Big Freeze or Big Squeeze?

Less than a generation ago, astronomers discovered that the universe is expanding at an ever-accelerating rate. “Something is pouring energy into the universe,” they said, “causing it to accelerate.” They call it “dark energy,” because they cannot detect or measure it.

This observation turned cosmology on its head. It’s all the weirder because in its first 7 billion years, the universe was slowing down, and gravity prevailed. If the present acceleration continues, there are only two possibilities: the universe will end in a “Big Freeze,” or a “Big Rip.”

With the Big Freeze, the cosmos will get “darker, colder and more desolate” over trillions of years, ending in a permanent state of absolute zero, an “ugly depressing fate” as one astronomer put it.

If the rate of acceleration of spacetime continues however, everything will be ripped apart, from galaxies to stars to planets to atoms themselves as the speed of the expansion increases exponentially.

It boils down to a simple question: Does the universe as a whole, as all life on earth, and indeed the sun and stars themselves, go through cycles of birth and death, or is the universe somehow exempt from the cycle and end in a Big Freeze or Big Rip?

The cyclic universe is the only logical hypothesis that fits the pattern at stellar, planetary and terrestrial levels.

Since nothing can be infinitely small and dense (for one thing all mathematical equations break down), astronomers now feel that singularities, whether with black holes or the Big Bang, don’t actually exist. Something has to give, and the most likely scenario is that the universe is cyclic, and ‘bounces’ from immensely condensed to vastly expanded, and back again.

That’s not to say we live in a reincarnated universe, but rather that each ‘bounce’ of a Big Bang incarnates an entirely new universe.

Physicists are also grappling with how to resolve the immensely small, quantum scale with the immensely large matter/gravity scale.

The universe isn’t a closed system. As I see it, the cosmos did not just begin with the Big Bang and has been expanding mechanistically ever since, but is in a continuous state of creation.

So is energy, as a property of spacetime, still being created, until it stops and the universe begins to collapse back in on itself?

Let’s suppose that what astronomers are calling “dark energy” is actually a property of the continuous creation of the universe, flowing from the same source that produced the initial inflation as well as all observable energy and matter.

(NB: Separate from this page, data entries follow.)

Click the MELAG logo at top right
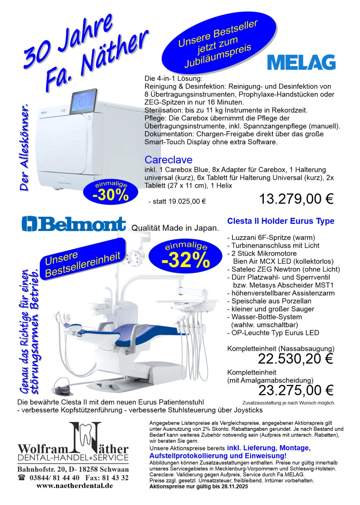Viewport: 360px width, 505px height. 301,62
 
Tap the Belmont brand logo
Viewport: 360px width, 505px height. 73,224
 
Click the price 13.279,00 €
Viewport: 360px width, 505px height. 296,199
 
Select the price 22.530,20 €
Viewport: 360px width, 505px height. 295,359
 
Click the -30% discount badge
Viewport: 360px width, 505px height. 111,193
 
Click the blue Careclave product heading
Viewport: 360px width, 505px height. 168,160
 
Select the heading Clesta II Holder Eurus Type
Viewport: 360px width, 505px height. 280,221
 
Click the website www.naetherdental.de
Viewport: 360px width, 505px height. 74,486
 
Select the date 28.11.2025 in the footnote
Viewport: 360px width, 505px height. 235,486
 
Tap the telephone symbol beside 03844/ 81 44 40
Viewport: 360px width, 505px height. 22,478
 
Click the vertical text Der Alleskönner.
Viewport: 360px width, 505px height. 25,149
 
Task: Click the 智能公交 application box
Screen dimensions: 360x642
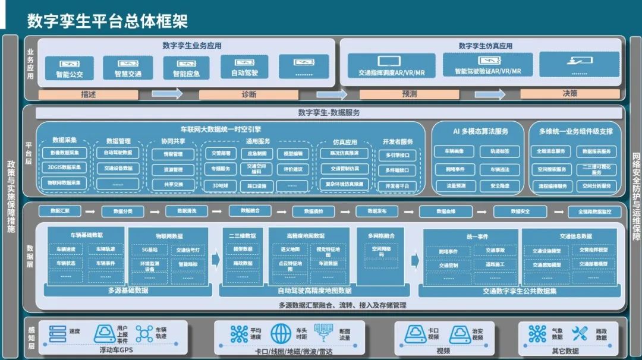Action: coord(69,68)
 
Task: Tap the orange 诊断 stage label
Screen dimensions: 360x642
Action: coord(248,94)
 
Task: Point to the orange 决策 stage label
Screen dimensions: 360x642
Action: coord(569,94)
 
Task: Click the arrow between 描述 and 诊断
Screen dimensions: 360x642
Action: coord(167,94)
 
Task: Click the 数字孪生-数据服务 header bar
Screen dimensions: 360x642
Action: coord(329,112)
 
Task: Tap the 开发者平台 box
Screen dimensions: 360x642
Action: coord(396,186)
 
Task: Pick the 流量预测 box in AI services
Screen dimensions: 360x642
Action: coord(455,186)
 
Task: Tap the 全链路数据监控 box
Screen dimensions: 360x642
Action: coord(594,211)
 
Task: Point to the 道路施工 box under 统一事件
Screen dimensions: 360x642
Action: coord(495,264)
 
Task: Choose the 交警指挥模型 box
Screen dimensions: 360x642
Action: coord(593,250)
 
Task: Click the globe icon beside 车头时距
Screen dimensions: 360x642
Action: coord(281,334)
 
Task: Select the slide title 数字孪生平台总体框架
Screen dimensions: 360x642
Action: coord(107,21)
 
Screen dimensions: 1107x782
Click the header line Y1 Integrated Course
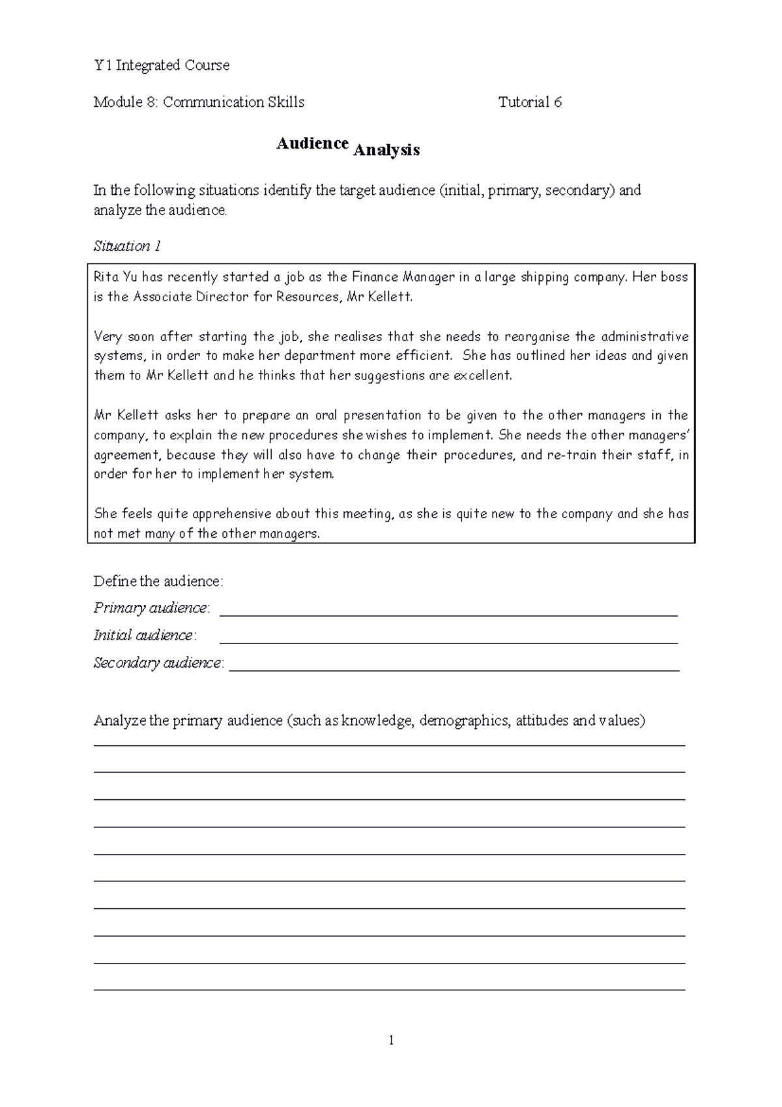[x=162, y=65]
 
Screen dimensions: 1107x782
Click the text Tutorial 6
[x=530, y=102]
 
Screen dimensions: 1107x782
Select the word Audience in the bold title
[x=312, y=143]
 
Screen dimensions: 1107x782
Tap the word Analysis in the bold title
[x=386, y=151]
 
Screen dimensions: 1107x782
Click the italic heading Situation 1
[x=127, y=246]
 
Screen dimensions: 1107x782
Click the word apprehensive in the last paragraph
[x=217, y=514]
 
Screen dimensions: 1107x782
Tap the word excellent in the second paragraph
[x=482, y=376]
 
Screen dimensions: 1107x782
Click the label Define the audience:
[x=158, y=581]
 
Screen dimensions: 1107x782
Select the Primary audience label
[x=151, y=608]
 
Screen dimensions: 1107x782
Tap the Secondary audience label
[x=158, y=663]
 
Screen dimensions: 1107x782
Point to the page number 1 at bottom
[x=391, y=1041]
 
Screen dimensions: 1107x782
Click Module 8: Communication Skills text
[x=199, y=102]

That source would be inherently immeasurable but not infinite in any universe. That is, the flooding of the universe with dark energy would not be perpetually inexhaustible, and our universe will run its cyclic course. The only constant is death, both in a cyclic sense, and as the ground of everything.

This way of looking at the expanding universe has the advantage of not positing the preexistence of ‘dark energy,’ a made up thing making up 70% of the universe. Though it violates first law of thermodynamics, the cosmic expansion of spacetime may be due to the ongoing creation of new energy from the same source that gave rise to the universe itself.

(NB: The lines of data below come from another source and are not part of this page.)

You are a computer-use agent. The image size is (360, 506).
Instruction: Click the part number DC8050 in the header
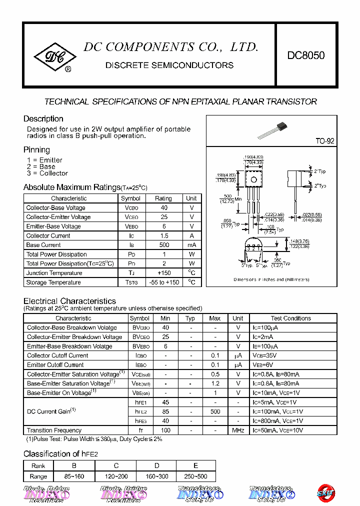click(x=306, y=56)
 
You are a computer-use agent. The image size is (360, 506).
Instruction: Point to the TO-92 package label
click(x=324, y=141)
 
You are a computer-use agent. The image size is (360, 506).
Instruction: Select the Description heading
click(x=44, y=119)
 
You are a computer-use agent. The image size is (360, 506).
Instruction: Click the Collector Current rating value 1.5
click(x=164, y=236)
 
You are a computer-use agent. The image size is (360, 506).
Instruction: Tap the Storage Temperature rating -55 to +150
click(x=164, y=282)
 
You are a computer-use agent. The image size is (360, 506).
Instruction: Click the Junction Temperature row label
click(x=54, y=273)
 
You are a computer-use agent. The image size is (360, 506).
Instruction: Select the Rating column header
click(x=164, y=198)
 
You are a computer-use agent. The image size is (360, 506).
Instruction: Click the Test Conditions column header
click(x=290, y=318)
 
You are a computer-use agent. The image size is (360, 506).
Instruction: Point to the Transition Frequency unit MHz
click(x=238, y=430)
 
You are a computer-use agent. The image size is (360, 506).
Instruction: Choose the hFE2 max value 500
click(x=215, y=412)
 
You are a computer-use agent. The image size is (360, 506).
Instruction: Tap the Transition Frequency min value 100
click(x=166, y=430)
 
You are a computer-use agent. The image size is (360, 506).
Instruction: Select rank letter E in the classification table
click(x=196, y=466)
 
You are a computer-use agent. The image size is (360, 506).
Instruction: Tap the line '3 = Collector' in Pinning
click(x=48, y=174)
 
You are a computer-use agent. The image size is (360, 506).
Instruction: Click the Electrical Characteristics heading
click(x=70, y=301)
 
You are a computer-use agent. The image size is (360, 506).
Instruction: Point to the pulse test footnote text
click(x=94, y=439)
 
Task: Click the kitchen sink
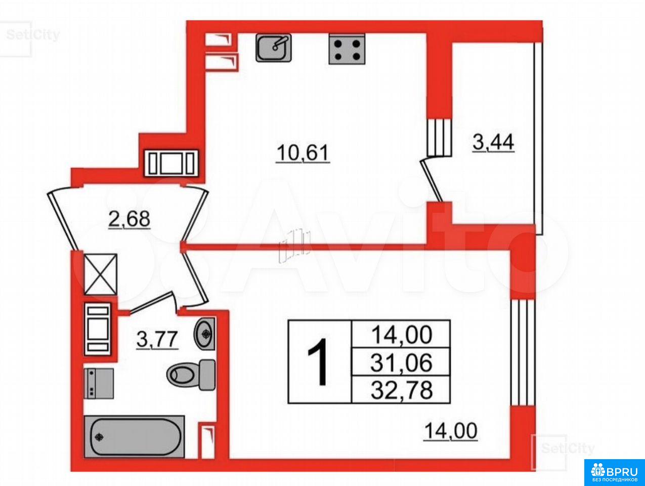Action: click(273, 48)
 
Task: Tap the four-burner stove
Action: click(347, 49)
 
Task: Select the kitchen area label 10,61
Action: click(303, 153)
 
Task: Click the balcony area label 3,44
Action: click(493, 143)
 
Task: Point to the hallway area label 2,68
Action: click(130, 219)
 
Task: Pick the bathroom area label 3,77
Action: click(157, 340)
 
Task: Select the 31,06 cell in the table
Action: click(401, 362)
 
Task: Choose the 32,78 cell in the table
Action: click(401, 390)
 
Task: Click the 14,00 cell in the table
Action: click(401, 334)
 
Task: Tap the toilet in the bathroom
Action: click(191, 375)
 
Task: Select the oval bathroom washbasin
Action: click(204, 334)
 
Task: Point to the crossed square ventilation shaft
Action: click(101, 274)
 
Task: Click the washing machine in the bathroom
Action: click(99, 383)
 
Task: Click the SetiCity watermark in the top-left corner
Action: click(32, 35)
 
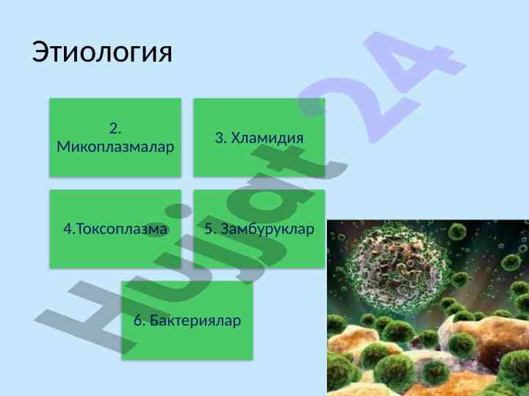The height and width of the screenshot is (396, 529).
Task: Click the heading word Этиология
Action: (102, 53)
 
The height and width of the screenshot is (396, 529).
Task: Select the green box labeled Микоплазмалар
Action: (115, 137)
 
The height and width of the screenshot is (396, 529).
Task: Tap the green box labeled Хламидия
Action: (259, 137)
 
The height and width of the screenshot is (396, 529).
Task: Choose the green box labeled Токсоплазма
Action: (115, 229)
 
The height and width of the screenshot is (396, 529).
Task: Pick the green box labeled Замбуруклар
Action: (259, 229)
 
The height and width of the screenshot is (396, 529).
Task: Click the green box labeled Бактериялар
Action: (187, 320)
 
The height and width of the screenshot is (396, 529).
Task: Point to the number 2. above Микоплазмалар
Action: (115, 128)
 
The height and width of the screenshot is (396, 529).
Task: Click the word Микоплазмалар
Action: (115, 147)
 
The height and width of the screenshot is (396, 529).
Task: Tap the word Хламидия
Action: (267, 138)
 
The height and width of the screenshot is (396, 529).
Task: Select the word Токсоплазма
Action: (122, 229)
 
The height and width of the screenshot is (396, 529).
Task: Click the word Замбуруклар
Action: (267, 230)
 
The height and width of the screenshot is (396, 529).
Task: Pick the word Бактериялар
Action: (195, 321)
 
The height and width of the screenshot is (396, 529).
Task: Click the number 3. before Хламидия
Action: (221, 138)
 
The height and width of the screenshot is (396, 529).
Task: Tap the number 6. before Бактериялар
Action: (140, 320)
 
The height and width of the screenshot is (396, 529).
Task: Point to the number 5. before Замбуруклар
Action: (211, 229)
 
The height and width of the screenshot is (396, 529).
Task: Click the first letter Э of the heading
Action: (40, 53)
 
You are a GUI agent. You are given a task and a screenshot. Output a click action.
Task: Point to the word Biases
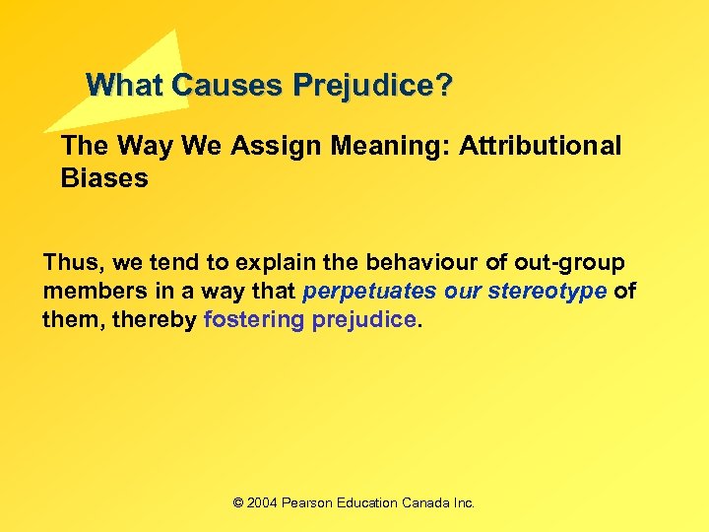pyautogui.click(x=104, y=178)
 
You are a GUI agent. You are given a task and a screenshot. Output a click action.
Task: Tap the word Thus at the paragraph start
pyautogui.click(x=72, y=264)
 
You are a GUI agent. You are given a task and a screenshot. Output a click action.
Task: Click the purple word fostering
pyautogui.click(x=253, y=321)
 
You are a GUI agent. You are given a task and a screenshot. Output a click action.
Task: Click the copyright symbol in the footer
pyautogui.click(x=238, y=502)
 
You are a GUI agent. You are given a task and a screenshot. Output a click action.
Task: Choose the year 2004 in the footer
pyautogui.click(x=262, y=502)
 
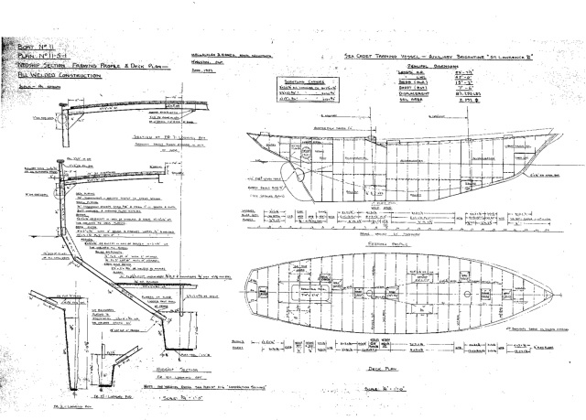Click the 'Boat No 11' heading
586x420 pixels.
click(27, 45)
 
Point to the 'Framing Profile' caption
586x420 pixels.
click(385, 244)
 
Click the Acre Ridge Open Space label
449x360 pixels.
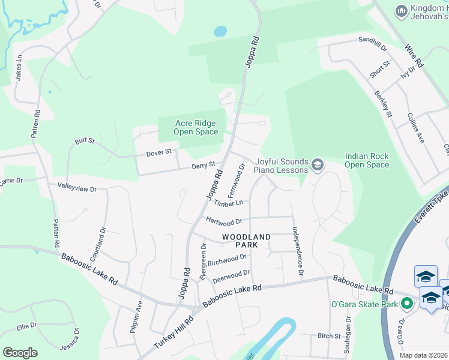coord(196,127)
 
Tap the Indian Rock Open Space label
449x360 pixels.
coord(367,160)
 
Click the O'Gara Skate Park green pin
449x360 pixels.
coord(407,304)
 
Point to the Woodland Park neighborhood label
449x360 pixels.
coord(248,241)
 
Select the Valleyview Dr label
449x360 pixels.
coord(77,188)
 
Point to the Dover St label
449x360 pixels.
coord(159,154)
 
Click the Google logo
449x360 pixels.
coord(20,352)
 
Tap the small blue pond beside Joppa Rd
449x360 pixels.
coord(220,31)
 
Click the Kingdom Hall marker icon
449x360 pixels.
coord(401,11)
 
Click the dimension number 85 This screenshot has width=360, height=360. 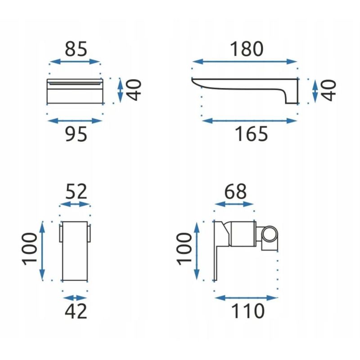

In other words, dark energy does not pre-exist the present but is coming into existence every moment. Where is it coming from? The same ‘place’ that gave rise to the universe in the first place.

Since we live in an expanding universe, one that is expanding at an increasing rate at that, it’s interesting to envision what it would be like to live in a collapsing universe. Wouldn’t creation still be happening, just in reverse, and would that be any less strange than the present universe?

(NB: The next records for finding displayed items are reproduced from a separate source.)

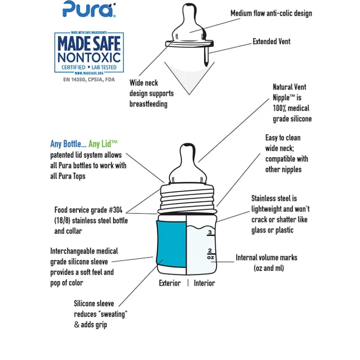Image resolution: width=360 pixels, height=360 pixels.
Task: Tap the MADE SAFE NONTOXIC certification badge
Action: pos(89,53)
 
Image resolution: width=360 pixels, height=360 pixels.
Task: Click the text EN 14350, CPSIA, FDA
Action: pos(89,80)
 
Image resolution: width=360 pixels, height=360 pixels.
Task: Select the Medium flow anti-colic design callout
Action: pos(271,13)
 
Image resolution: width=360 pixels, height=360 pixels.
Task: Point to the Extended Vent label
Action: pos(271,42)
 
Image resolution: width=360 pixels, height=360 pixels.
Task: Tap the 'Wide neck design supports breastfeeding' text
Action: pos(151,93)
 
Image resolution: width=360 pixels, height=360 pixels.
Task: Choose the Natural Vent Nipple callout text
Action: pos(292,103)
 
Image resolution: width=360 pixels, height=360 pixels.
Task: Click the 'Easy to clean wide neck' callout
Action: pos(286,153)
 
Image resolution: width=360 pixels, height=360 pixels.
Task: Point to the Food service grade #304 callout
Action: pos(91,220)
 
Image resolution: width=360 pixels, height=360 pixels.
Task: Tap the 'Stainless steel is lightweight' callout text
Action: pos(280,214)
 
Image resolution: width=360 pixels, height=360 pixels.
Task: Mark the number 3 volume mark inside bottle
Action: pos(210,233)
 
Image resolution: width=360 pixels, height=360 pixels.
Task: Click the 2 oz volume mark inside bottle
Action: pos(210,253)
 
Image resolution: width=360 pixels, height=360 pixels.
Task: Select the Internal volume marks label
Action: pos(266,263)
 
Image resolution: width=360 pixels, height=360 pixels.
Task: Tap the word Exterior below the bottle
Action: pos(170,283)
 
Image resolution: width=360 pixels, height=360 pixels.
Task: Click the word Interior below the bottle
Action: pos(204,283)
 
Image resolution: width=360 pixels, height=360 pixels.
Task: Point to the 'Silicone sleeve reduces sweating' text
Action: pos(100,314)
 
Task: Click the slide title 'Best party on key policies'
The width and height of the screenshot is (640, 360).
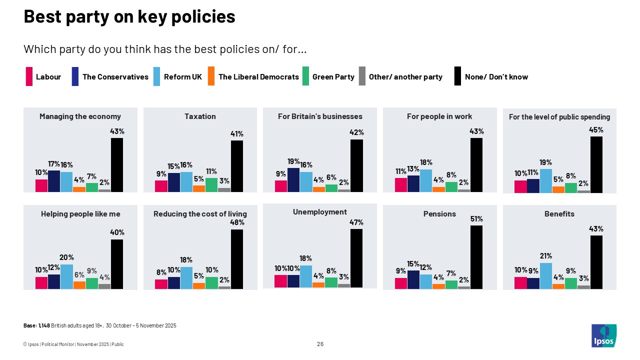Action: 130,17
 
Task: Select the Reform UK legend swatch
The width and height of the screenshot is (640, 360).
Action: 157,76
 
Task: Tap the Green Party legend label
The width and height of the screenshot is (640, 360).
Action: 333,76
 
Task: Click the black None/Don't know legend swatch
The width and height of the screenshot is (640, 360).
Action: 458,76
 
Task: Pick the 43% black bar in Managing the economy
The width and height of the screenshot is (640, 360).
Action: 116,165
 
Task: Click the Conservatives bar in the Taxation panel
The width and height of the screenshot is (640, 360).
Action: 174,182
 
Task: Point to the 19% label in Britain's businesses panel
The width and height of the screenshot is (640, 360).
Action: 294,162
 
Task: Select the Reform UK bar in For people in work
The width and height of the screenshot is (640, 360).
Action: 426,180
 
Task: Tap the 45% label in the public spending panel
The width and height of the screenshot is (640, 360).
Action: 596,130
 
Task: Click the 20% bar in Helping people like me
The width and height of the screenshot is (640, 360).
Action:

It’s important to realize that we’re not just talking about the contraction of matter and energy, but of space and time itself.

Einstein demonstrated that space and time are actually inseparable. In the same way that Einstein supplanted Newtonian physics, the present duality between the quantum level and the macro level will be seen to be the product of the limited physics of our time.

Will there ever be a complete understanding of the universe? No, since scientific knowledge, by its very nature, can never be complete. Knowledge is never complete. There will always be more questions and phenomena to explore.

In the end, as in the beginning, the universe is both complete and incomplete at the same time. Incomplete in the sense of unfinished—expanding spacetime, creating stars, planets, life, and potentially intelligent species such as humans.

A feeling of completeness is essential to our being however. It cannot be found in science. So where is it to be found? In directly experiencing, beyond words, concepts and knowledge, the wholeness of life and the cosmos.

And that raises the greatest mystery of all: Why is the world the wretched place it is, when the universe is the endless mystery, beauty, and I daresay love that it is?